Pregnancy care is one of the most important indicators of preventive medicine. Research shows that maternity care reduces maternal and infant mortality and increases maternal and infant health. As a result, it reduces the cost of the health system and is generally one of the most valuable and economical primary health-care programs.[9] According to the results of the present study, women with higher levels of health literacy are more committed and disciplined in referring to health-care centers for pregnancy care, and if they are referred during pregnancy, they will follow their referrals more fully than other women. Therefore, paying more attention to quality of pregnancy care, informing mothers and improving health literacy as an effective strategy to improve maternal health and reduce mortality in maternal and neonatal complications and thus achieve the Millennium Development Goals has needed.

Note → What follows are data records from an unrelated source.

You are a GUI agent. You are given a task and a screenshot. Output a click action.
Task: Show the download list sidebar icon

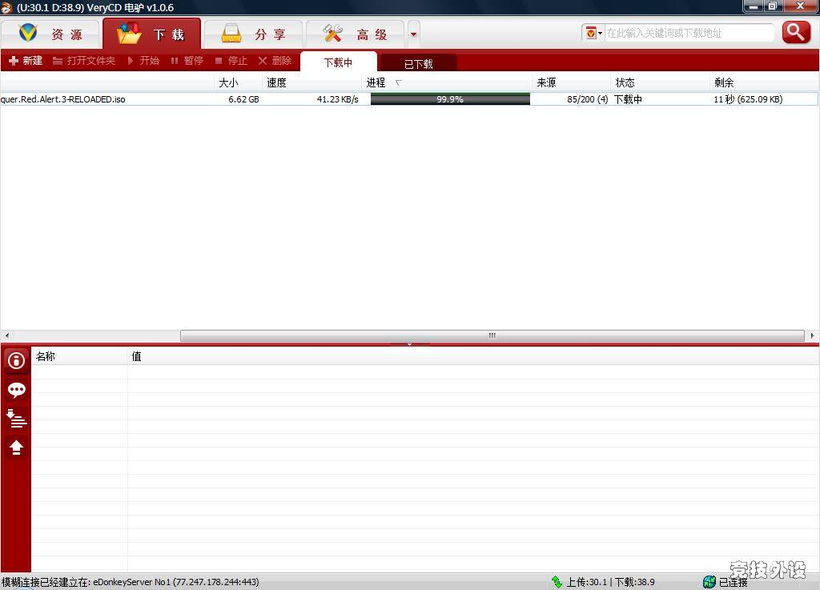(x=16, y=419)
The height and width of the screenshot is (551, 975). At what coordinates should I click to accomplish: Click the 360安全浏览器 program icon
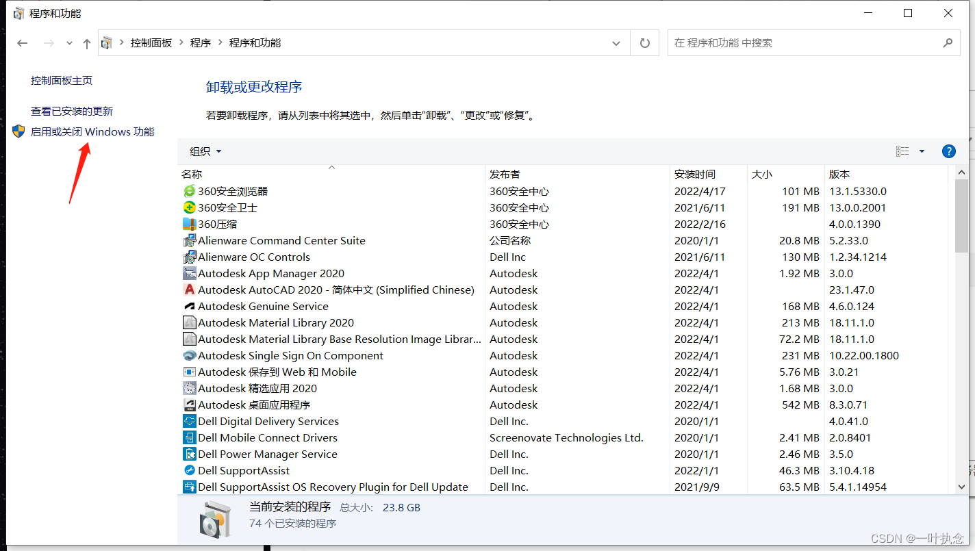click(x=189, y=192)
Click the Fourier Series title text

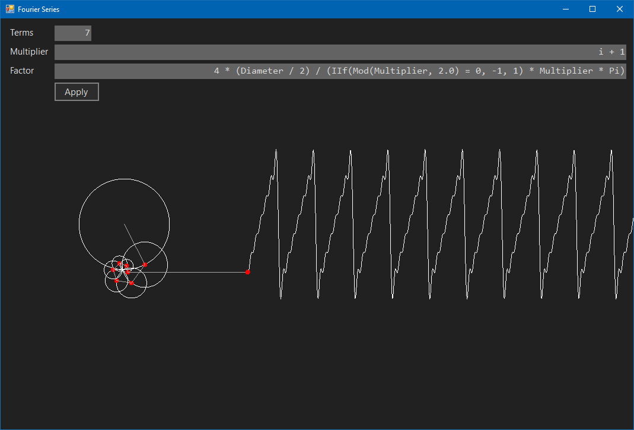click(38, 9)
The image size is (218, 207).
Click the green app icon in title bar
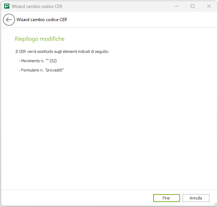(6, 6)
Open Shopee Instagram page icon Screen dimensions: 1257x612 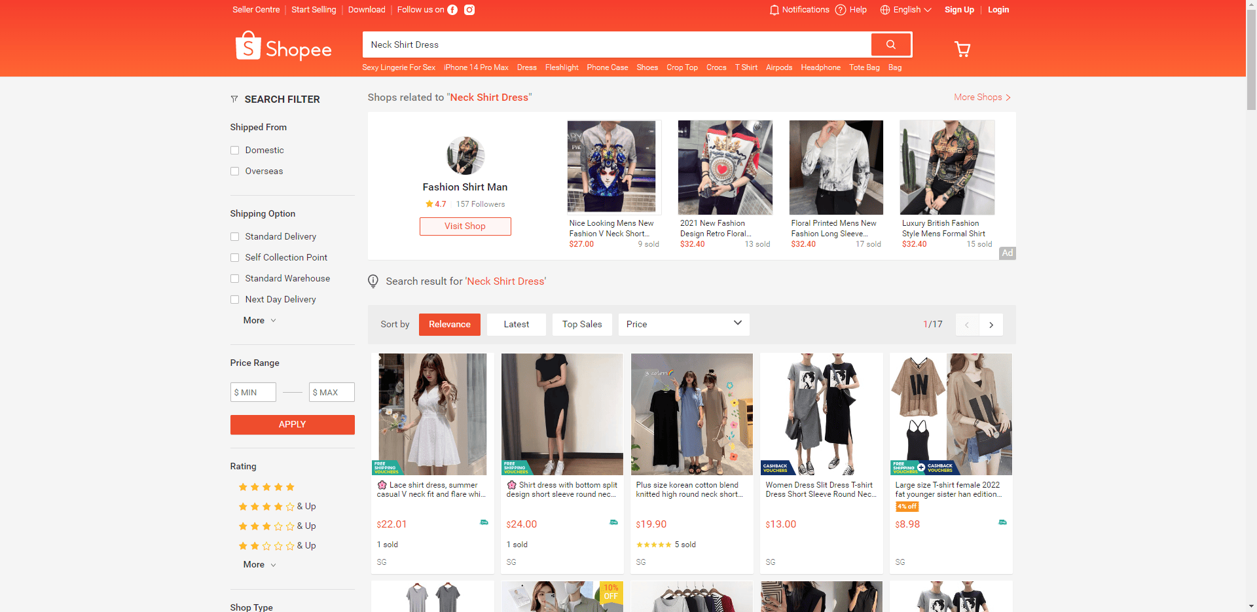469,10
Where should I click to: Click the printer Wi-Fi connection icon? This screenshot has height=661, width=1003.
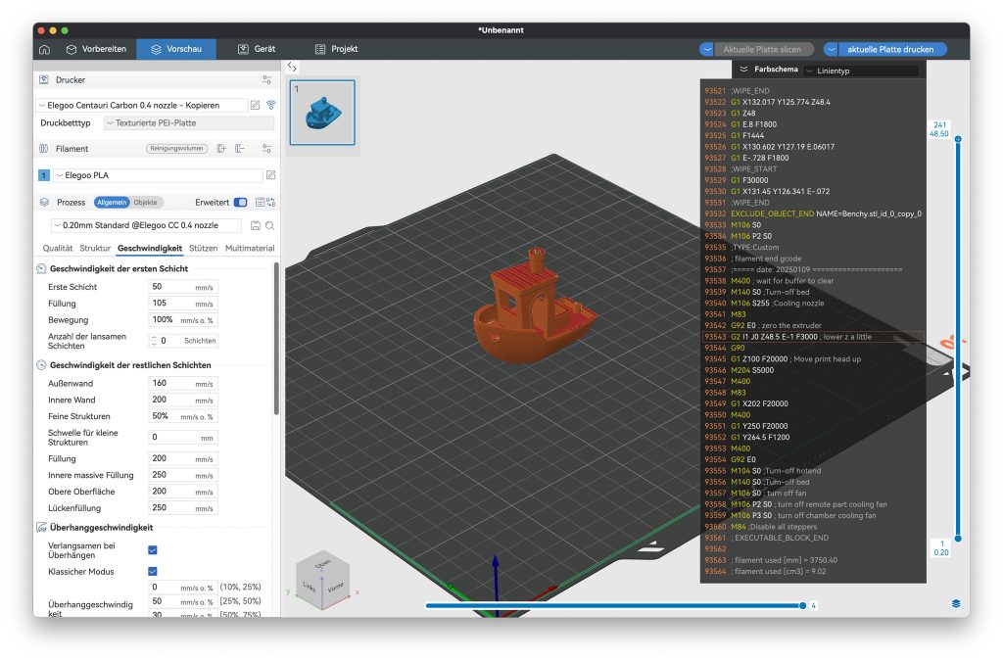pos(271,105)
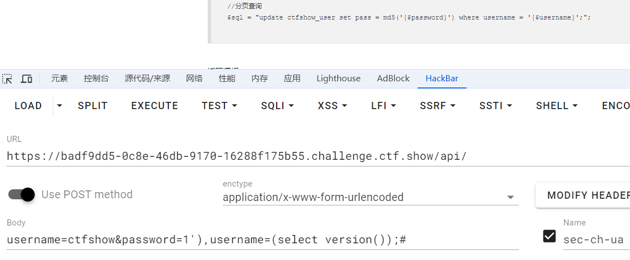Viewport: 630px width, 260px height.
Task: Open the enctype selection dropdown
Action: [370, 197]
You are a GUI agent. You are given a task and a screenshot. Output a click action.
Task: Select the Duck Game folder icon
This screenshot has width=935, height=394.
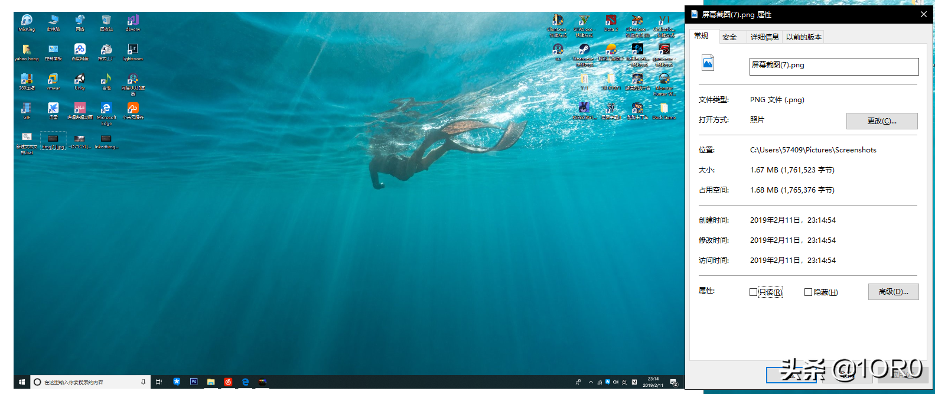(x=664, y=109)
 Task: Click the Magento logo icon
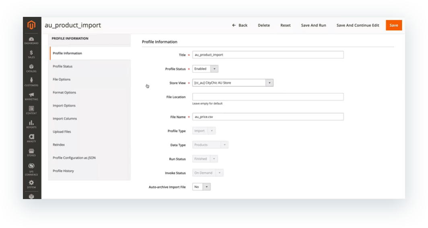[31, 25]
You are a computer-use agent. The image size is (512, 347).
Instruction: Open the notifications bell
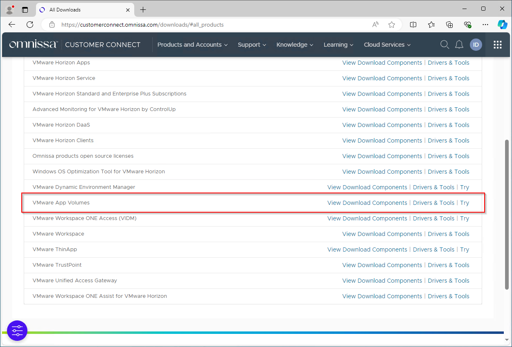tap(459, 45)
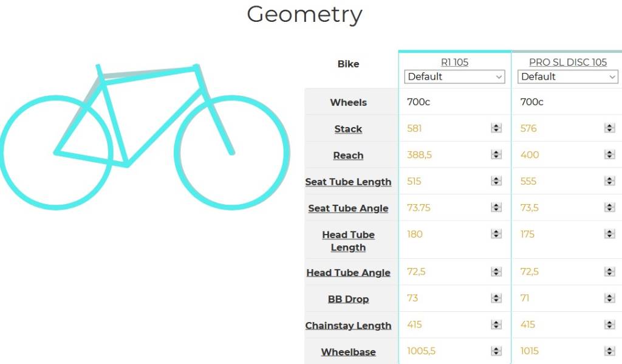Click the PRO SL DISC 105 Seat Tube Length stepper
622x364 pixels.
click(x=610, y=181)
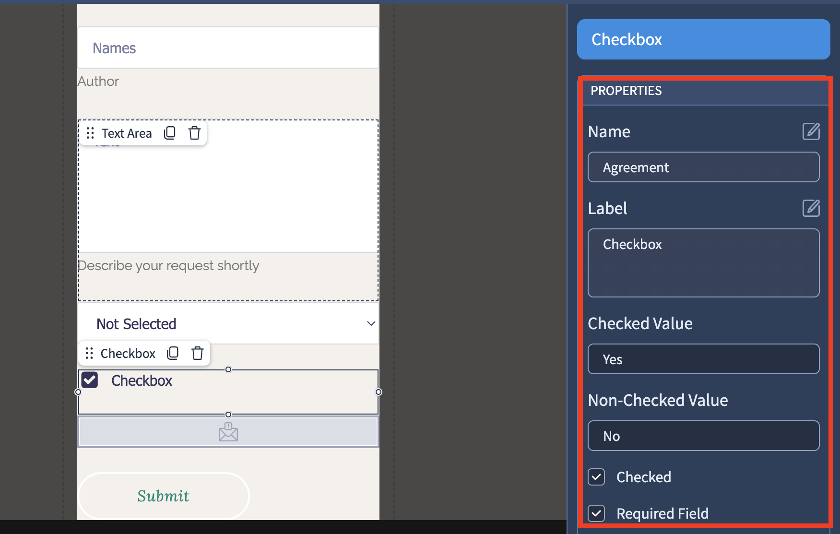
Task: Click the edit icon beside Label
Action: tap(811, 208)
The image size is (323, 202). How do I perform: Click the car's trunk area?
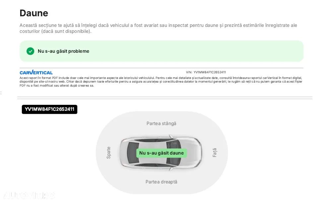coord(124,153)
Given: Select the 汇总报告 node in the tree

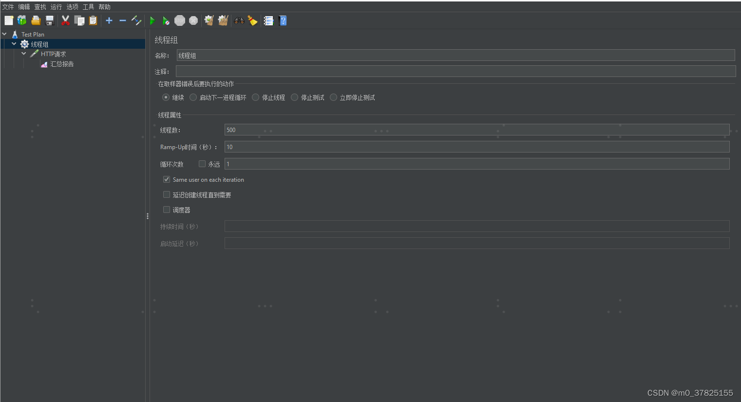Looking at the screenshot, I should [x=61, y=64].
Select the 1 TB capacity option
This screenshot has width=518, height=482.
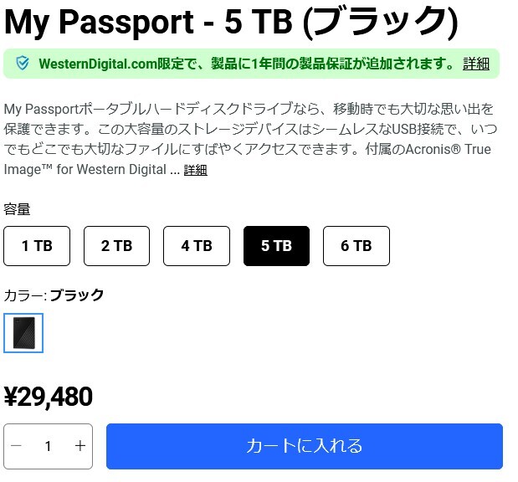37,246
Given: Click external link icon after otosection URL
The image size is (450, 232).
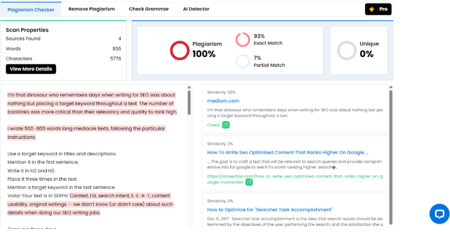Looking at the screenshot, I should pos(249,182).
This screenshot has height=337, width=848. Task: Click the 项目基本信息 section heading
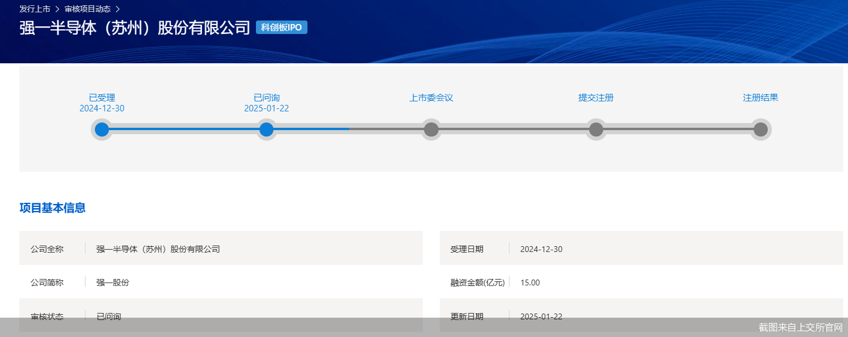53,208
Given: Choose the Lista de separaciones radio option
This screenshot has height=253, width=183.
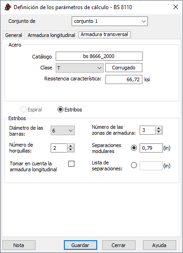Looking at the screenshot, I should click(134, 165).
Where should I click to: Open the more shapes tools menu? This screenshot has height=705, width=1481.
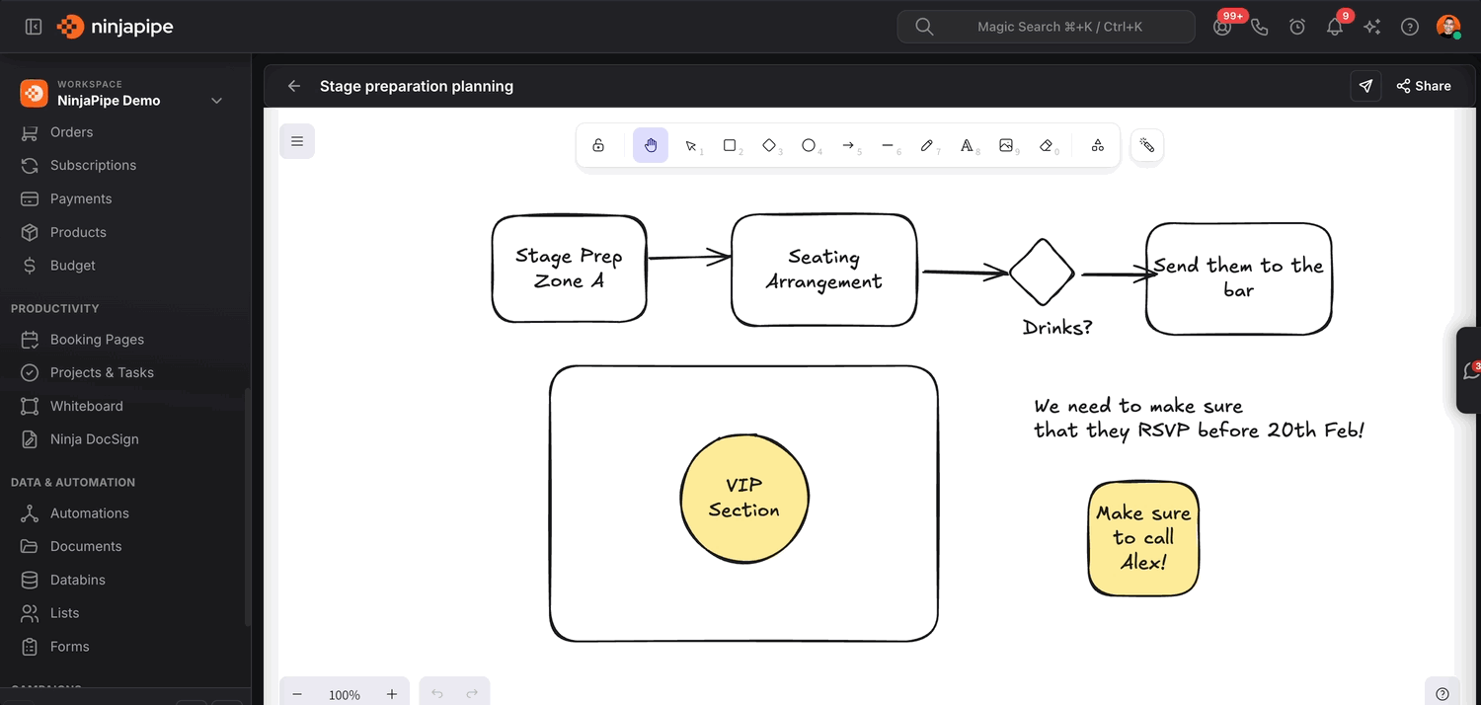(1097, 145)
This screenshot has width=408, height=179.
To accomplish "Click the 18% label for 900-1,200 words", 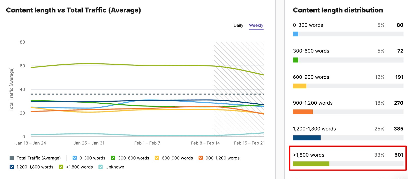I will 380,103.
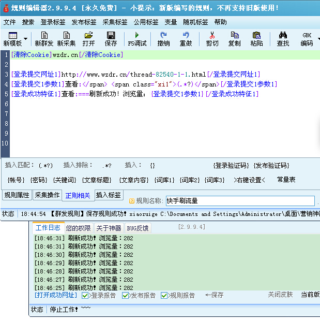The height and width of the screenshot is (320, 320).
Task: Click the 规则名称 input field
Action: pos(239,201)
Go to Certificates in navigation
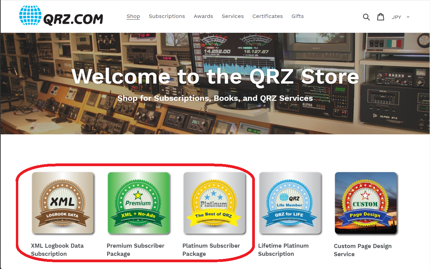The height and width of the screenshot is (269, 430). point(267,16)
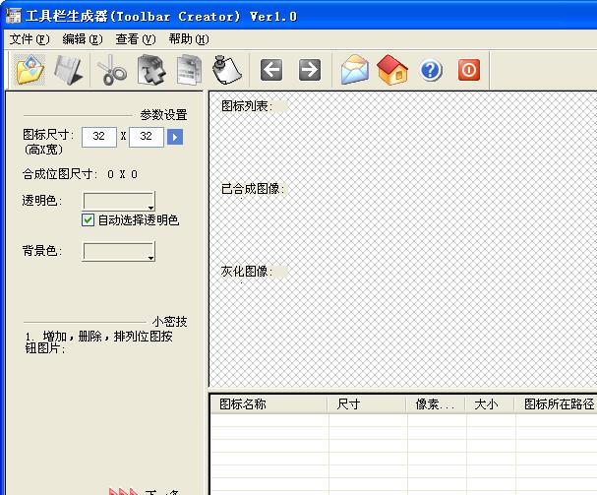
Task: Click the 尺寸 column header
Action: (366, 403)
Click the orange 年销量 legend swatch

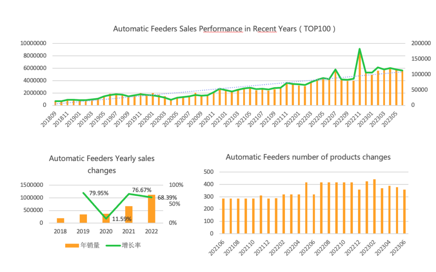coord(72,246)

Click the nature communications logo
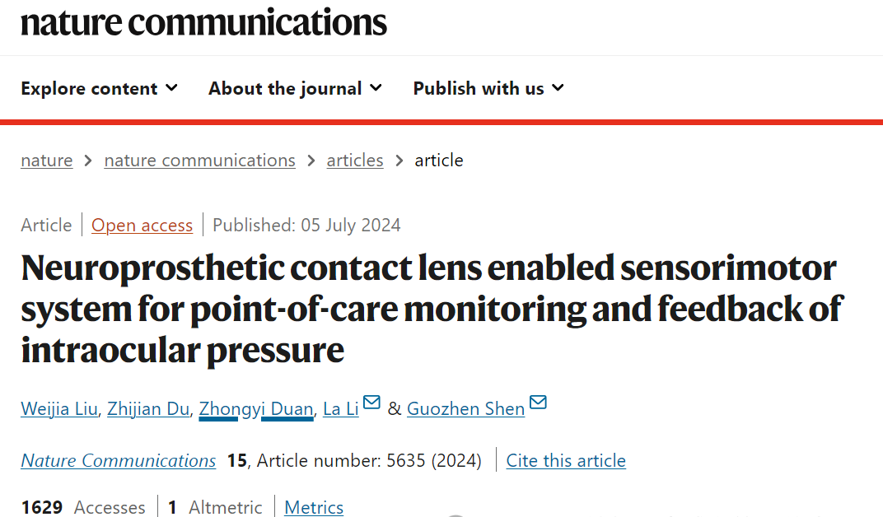click(203, 21)
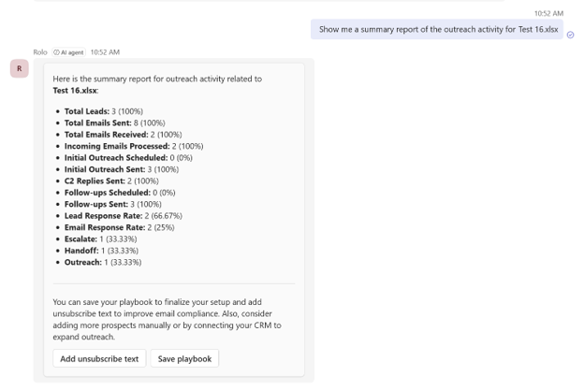Click the Follow-ups Sent entry
The height and width of the screenshot is (390, 584).
click(113, 204)
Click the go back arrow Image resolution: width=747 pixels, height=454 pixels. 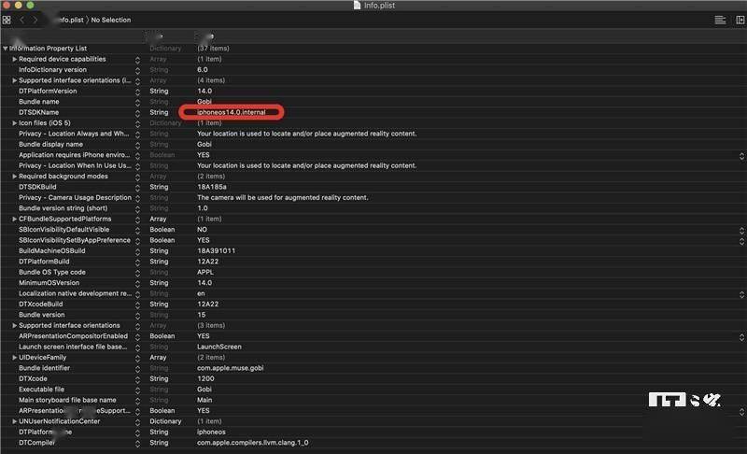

One of the important goals of pregnancy care is to timely detect and diagnose high-risk pregnancies that occur due to a variety of causes and factors. One of these factors is the lack of proper spacing between births. Short or long interval between pregnancies increases the risk for both mother and baby. Mothers' awareness of the appropriate distance between children through counseling and pregnancy care can significantly reduce infant and maternal mortality rates and their complications.[27] The results of Safariabadi et al.'s (2016) study on the health literacy of pregnant women in Bandar Abbas showed that the health literacy of pregnant mothers was insufficient and borderline, and there was a significant relationship between health literacy and care during pregnancy. However, the results of a systematic review study of Zibellini et al. entitled “The effect of health literacy interventions on pregnancy results” indicate that the level of health literacy has a great impact on pregnancy outcomes.[28] Furthermore, the study of Reban et al. in Sistan and Baluchestan has confirmed the relationship between health literacy and how to care during pregnancy, which is consistent with the results of the present study. Based on the findings of the study, there was a significant relationship between the distance between births and the level of health literacy of individuals (P = 0.01). Fortunately, according to the results of this study, most people followed the distance between children, which is consistent with the findings of Bakhshian and Jabbari.[8]

Conclusion

Finally, according to the results of the present study, it can be concluded that there is a close relationship between the level of health literacy of pregnant women and improving the quality of care during pregnancy. Therefore, paying attention to the level of health literacy of women in the society and trying to improve it can play an important and key role in achieving the desired level of quality of pregnancy care and reducing complications and mortality of mothers and infants. Achieving this important goal includes principled and structural planning in the country's health care system.

Research strengths: The present study examines the quality of pregnancy care and its relationship with the level of health literacy, while in most studies, the level of women's health literacy has been studied as an independent variable. Furthermore, the collection of pregnancy care data in the present study was based on the integrated health care of pregnant mothers of the Ministry of Health, which is a turning point for the present study.

Restrictions: Due to the working hours of health centers, pregnant mothers who were employed or students were less likely to participate in the study.

Financial support and sponsorship

This study was financially supported by Research Center of Islamic Azad University, Kerman Branch.

Conflicts of interest

There are no conflicts of interest.

Acknowledgments

This article is the result of a research project with the code of ethics of IR.IAU.KERMAN.REC.1398.011. The authors would like to thank the staff of the selected health centers, especially Ms. Marzieh Jalali and Ms. Jafari, who assisted us in collecting the research data.